## INSTRUCTIONS TO FOLLOW
Switch every "GUI agent" in the data below to "interface agent" and reproduce the lines with nothing else altered.

## ENTRIES

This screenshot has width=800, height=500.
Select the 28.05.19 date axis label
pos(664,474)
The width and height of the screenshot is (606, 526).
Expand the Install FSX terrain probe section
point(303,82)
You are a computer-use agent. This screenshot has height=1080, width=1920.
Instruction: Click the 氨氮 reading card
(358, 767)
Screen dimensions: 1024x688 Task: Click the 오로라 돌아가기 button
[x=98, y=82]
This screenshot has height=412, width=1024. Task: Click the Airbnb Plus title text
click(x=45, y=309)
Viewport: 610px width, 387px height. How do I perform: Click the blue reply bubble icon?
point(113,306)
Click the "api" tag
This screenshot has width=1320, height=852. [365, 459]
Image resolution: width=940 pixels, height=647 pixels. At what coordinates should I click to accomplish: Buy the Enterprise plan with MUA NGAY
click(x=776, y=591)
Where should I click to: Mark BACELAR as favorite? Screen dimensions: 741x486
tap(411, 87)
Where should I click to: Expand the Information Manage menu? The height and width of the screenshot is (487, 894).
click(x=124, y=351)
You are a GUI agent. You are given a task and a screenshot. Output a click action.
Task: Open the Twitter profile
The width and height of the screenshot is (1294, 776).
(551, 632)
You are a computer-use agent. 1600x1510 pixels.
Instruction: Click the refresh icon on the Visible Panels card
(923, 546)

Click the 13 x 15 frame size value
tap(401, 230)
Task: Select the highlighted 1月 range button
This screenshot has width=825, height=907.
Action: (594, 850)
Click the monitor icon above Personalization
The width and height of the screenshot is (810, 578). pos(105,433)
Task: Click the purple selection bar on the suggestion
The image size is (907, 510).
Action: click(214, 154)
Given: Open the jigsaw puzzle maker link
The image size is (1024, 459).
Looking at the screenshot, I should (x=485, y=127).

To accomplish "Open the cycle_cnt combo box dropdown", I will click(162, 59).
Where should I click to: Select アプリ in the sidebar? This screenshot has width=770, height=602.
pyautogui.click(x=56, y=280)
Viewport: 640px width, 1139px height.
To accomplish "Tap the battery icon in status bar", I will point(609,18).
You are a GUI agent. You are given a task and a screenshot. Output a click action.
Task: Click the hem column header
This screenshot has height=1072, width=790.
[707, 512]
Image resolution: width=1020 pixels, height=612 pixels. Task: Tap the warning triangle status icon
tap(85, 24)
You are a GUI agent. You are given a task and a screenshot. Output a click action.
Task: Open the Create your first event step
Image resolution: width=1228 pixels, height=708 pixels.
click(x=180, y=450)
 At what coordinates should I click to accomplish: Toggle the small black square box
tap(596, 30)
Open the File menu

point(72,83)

## FINISHED TASK
This screenshot has width=800, height=500.
Select the 28.05.19 date axis label
pos(664,474)
The width and height of the screenshot is (606, 526).
Expand the Install FSX terrain probe section
point(303,82)
You are a computer-use agent. This screenshot has height=1080, width=1920.
Instruction: Click the 氨氮 reading card
(358, 767)
Screen dimensions: 1024x688 Task: Click the 오로라 돌아가기 button
[x=98, y=82]
This screenshot has height=412, width=1024. Task: Click the Airbnb Plus title text
click(x=45, y=309)
Viewport: 610px width, 387px height. How do I perform: Click the blue reply bubble icon?
point(113,306)
Click the "api" tag
This screenshot has width=1320, height=852. [365, 459]
Image resolution: width=940 pixels, height=647 pixels. At what coordinates should I click to accomplish: Buy the Enterprise plan with MUA NGAY
click(x=776, y=591)
Where should I click to: Mark BACELAR as favorite? Screen dimensions: 741x486
tap(411, 87)
Where should I click to: Expand the Information Manage menu? The height and width of the screenshot is (487, 894).
click(x=124, y=351)
You are a interface agent. You are given a task and a screenshot. Output a click action.
Task: Open the Twitter profile
The width and height of the screenshot is (1294, 776).
(551, 632)
You are a computer-use agent. 1600x1510 pixels.
Instruction: Click the refresh icon on the Visible Panels card
(923, 546)

Click the 13 x 15 frame size value
tap(401, 230)
Task: Select the highlighted 1月 range button
This screenshot has width=825, height=907.
Action: (594, 850)
Click the monitor icon above Personalization
The width and height of the screenshot is (810, 578). pos(105,433)
Task: Click the purple selection bar on the suggestion
The image size is (907, 510).
Action: click(214, 154)
Given: Open the jigsaw puzzle maker link
The image size is (1024, 459).
Looking at the screenshot, I should (x=485, y=127).

To accomplish "Open the cycle_cnt combo box dropdown", I will click(162, 59).
Where should I click to: Select アプリ in the sidebar? This screenshot has width=770, height=602.
pyautogui.click(x=56, y=280)
Viewport: 640px width, 1139px height.
To accomplish "Tap the battery icon in status bar", I will point(609,18).
You are a interface agent. You are given a task and a screenshot. Output a click action.
Task: Click the hem column header
This screenshot has height=1072, width=790.
[707, 512]
Image resolution: width=1020 pixels, height=612 pixels. Task: Tap the warning triangle status icon
tap(85, 24)
You are a interface agent. You are given a task and a screenshot. Output a click action.
Task: Open the Create your first event step
Image resolution: width=1228 pixels, height=708 pixels.
click(x=180, y=450)
 At what coordinates should I click to accomplish: Toggle the small black square box
tap(596, 30)
Open the File menu

point(72,83)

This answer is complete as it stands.